_TASK DESCRIPTION:_
From the line that includes "Select the words" to the last line of the data, quote each line precisely; both boundary lines belong in the answer.
[Opening DATA SHOWN section]
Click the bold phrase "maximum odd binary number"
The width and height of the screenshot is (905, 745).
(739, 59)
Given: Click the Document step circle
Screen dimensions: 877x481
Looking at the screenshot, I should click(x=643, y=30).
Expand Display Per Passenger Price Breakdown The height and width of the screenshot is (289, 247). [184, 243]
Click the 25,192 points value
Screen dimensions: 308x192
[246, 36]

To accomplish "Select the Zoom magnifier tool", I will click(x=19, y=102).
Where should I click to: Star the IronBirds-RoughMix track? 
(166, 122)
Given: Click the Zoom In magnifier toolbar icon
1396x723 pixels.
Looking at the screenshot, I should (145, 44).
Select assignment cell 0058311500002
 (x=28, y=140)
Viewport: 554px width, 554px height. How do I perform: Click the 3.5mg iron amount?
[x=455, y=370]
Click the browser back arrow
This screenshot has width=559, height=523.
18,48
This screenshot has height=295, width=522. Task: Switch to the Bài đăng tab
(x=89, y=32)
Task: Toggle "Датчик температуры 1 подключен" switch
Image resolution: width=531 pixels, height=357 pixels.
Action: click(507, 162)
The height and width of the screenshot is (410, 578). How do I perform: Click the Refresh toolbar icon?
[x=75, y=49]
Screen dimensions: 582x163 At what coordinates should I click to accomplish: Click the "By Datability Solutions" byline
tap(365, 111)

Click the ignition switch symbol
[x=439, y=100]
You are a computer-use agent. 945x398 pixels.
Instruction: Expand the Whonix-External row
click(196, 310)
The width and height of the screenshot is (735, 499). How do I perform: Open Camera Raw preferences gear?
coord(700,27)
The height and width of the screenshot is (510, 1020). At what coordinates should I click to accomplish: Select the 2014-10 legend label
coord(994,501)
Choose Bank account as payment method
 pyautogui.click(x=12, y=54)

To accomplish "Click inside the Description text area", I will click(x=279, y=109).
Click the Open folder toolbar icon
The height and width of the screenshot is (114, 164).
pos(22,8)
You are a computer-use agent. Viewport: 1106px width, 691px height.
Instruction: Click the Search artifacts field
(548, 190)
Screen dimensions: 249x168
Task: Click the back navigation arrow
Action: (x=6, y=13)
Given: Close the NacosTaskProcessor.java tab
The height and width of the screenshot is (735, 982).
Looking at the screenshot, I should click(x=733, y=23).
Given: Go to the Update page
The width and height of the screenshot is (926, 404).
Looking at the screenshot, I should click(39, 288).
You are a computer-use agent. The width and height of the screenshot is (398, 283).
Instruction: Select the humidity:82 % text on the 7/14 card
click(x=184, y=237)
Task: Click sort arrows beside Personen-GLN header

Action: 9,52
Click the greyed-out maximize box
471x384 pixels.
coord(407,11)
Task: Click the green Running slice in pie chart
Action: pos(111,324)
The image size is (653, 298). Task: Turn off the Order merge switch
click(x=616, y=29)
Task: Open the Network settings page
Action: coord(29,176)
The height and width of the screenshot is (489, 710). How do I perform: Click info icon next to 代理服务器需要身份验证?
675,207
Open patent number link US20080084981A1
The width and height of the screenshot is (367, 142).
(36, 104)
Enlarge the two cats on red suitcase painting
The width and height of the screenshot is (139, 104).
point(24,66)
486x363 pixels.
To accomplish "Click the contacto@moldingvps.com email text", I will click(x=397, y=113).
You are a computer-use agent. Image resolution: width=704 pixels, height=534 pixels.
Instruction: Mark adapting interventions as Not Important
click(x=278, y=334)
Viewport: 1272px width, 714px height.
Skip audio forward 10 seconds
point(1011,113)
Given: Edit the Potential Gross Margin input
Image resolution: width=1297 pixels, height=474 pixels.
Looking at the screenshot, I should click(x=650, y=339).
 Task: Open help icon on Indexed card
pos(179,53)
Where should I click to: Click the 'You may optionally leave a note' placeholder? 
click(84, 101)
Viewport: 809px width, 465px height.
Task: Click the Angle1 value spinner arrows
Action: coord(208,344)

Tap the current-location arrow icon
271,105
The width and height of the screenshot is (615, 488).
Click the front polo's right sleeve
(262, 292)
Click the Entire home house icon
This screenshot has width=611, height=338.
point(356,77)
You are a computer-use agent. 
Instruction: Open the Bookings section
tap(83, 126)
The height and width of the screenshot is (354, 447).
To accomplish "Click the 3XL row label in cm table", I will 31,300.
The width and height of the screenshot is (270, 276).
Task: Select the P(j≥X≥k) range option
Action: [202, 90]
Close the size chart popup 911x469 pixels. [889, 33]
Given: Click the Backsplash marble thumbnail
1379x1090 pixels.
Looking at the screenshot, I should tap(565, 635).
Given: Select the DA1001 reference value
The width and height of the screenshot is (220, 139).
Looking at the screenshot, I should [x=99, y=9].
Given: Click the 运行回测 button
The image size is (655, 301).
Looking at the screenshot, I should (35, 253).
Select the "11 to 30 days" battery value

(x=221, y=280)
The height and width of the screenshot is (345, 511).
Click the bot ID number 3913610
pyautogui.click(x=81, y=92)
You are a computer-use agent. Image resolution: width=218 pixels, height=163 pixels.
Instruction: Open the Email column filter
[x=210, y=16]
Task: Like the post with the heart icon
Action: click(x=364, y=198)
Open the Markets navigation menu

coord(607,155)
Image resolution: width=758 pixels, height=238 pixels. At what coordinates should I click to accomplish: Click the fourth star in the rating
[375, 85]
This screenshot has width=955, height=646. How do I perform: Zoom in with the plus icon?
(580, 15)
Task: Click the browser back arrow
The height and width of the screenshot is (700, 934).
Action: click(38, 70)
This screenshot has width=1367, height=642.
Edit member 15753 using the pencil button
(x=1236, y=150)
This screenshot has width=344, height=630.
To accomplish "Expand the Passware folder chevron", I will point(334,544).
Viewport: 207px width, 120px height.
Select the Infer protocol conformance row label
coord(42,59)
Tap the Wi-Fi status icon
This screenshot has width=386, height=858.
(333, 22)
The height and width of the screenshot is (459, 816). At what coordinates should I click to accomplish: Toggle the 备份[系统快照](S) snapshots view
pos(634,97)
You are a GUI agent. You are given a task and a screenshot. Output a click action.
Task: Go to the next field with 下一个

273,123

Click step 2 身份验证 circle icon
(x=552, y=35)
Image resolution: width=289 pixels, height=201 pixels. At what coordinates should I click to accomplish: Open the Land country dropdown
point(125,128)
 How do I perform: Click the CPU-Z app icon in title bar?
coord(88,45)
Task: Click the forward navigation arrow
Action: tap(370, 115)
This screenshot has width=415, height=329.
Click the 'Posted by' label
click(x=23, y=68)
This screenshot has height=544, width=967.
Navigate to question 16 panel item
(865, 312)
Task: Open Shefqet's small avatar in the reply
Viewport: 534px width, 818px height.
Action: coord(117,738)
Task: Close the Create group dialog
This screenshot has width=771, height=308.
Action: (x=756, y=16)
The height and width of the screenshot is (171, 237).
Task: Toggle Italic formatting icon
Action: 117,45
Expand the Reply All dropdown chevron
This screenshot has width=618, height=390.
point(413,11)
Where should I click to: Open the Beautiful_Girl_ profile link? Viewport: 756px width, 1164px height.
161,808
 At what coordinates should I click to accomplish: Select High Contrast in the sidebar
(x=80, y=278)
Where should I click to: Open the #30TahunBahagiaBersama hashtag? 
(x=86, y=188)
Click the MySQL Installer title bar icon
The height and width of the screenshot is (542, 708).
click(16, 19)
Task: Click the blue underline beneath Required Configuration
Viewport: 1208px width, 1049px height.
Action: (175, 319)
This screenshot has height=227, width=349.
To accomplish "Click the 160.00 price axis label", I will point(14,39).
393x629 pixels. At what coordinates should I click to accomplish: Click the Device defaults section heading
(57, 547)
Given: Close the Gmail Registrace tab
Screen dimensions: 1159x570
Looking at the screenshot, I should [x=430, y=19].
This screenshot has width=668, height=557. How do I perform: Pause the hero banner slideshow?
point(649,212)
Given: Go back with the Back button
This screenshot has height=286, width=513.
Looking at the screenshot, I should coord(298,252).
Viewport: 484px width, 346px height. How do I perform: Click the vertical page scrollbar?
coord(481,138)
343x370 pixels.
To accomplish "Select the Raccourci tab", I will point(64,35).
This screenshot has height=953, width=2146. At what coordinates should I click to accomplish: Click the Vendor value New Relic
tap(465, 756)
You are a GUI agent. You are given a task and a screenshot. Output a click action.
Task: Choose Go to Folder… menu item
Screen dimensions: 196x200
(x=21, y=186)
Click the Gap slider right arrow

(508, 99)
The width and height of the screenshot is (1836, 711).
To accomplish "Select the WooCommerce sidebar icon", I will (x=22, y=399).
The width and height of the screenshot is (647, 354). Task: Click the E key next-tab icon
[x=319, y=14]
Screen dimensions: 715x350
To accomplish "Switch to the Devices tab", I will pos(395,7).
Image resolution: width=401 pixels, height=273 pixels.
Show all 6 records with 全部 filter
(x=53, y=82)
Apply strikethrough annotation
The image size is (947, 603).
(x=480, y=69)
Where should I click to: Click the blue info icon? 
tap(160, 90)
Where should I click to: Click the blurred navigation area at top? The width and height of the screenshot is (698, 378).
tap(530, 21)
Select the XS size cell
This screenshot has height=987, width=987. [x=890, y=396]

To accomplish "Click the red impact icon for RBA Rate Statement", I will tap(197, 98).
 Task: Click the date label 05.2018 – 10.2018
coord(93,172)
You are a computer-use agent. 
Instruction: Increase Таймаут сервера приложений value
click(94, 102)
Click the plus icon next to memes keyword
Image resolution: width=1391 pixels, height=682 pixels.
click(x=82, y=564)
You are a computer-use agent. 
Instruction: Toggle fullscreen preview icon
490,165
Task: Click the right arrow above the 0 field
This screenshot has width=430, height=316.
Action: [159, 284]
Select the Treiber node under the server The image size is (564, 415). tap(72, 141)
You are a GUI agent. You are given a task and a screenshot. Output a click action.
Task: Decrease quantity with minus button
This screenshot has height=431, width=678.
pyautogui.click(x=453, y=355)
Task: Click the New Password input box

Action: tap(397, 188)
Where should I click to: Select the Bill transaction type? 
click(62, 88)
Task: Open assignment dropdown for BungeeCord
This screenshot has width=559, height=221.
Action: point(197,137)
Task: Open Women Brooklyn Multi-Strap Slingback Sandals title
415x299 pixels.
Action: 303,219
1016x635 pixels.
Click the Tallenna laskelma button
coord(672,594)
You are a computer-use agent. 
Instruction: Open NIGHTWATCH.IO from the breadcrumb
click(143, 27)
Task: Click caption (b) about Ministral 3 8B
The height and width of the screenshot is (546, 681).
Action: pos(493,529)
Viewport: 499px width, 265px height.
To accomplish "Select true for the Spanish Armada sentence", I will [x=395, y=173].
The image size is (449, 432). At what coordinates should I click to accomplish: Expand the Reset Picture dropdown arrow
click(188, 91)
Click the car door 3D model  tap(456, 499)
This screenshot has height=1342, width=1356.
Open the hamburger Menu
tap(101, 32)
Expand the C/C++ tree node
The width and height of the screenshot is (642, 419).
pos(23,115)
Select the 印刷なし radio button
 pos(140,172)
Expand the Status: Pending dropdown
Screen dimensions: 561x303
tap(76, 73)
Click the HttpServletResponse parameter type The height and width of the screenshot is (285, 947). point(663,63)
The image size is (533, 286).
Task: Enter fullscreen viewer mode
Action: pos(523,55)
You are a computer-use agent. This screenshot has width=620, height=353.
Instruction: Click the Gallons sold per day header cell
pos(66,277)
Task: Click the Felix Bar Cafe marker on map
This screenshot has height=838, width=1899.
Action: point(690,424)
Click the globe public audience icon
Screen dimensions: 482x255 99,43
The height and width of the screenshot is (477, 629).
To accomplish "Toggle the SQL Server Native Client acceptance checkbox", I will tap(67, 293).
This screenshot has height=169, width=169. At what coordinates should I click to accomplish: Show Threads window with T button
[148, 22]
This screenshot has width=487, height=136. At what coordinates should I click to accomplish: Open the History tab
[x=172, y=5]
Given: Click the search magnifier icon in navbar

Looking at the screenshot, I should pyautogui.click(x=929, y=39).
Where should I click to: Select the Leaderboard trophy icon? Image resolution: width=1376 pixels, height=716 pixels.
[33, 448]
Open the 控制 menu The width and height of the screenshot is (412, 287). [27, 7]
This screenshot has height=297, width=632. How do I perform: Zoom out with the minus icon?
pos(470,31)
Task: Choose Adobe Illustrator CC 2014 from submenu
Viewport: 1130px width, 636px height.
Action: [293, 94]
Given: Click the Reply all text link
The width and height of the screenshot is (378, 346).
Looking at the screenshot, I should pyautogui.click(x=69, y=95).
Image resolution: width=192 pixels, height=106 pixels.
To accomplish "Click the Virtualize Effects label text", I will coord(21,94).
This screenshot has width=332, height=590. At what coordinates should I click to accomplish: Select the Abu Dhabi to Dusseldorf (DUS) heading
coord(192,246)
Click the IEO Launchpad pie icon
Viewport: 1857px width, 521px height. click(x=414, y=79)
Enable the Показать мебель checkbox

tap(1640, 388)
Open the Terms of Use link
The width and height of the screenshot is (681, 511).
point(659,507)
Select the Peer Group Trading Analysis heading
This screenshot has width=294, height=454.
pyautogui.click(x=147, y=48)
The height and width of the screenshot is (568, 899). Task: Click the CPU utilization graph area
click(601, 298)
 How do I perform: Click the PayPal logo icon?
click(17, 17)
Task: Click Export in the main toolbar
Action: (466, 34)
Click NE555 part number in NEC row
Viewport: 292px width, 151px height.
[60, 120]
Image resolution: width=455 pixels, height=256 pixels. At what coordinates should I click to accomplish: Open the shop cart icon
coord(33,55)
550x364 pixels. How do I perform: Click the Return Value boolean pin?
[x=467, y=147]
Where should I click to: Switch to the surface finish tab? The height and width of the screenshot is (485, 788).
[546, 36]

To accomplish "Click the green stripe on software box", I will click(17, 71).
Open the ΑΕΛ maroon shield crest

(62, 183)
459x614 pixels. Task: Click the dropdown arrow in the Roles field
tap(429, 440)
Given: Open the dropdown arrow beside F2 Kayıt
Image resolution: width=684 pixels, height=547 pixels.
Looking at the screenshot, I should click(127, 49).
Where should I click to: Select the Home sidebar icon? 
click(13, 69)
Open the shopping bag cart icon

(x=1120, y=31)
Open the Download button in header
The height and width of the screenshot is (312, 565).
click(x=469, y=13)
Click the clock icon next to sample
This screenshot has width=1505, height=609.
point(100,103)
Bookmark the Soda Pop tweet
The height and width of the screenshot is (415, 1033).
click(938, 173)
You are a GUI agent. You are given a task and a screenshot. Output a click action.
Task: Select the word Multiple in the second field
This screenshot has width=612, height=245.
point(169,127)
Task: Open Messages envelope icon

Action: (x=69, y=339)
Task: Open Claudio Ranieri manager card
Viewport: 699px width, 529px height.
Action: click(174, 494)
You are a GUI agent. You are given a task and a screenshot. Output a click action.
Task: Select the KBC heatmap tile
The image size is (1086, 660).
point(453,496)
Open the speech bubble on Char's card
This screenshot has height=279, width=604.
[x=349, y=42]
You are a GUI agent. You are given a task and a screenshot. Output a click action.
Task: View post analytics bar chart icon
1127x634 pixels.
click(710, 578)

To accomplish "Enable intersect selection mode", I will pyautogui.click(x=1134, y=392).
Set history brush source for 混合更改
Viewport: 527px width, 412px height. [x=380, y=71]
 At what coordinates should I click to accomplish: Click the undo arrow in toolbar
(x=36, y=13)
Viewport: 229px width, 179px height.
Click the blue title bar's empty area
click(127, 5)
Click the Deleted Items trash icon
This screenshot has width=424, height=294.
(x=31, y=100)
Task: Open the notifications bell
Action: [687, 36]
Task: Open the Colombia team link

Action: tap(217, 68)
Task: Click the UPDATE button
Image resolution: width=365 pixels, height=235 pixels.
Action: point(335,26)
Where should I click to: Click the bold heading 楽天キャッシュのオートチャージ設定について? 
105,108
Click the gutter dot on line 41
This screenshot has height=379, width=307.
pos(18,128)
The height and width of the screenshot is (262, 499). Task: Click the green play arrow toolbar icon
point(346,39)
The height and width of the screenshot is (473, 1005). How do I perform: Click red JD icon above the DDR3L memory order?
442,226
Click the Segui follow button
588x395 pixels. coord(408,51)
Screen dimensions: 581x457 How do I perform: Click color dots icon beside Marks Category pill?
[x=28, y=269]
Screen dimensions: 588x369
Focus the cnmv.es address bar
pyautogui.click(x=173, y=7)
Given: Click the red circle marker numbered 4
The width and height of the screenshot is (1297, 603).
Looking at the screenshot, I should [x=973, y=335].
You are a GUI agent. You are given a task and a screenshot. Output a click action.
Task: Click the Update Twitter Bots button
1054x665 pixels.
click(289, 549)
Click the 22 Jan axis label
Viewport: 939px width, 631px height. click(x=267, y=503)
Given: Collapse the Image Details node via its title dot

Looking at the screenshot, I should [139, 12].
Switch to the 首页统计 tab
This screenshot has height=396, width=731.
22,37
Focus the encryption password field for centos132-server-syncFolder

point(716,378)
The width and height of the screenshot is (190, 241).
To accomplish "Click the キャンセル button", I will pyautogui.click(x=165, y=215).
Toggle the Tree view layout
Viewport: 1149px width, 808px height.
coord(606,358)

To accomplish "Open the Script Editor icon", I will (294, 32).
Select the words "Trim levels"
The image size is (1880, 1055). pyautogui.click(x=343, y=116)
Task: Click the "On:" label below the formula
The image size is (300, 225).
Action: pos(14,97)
[Closing DATA SHOWN section]
_WRITTEN SOLUTION:_
Select the words "Trim levels"
The image size is (1880, 1055). pyautogui.click(x=343, y=116)
Task: Click the "On:" label below the formula
The image size is (300, 225).
Action: pos(14,97)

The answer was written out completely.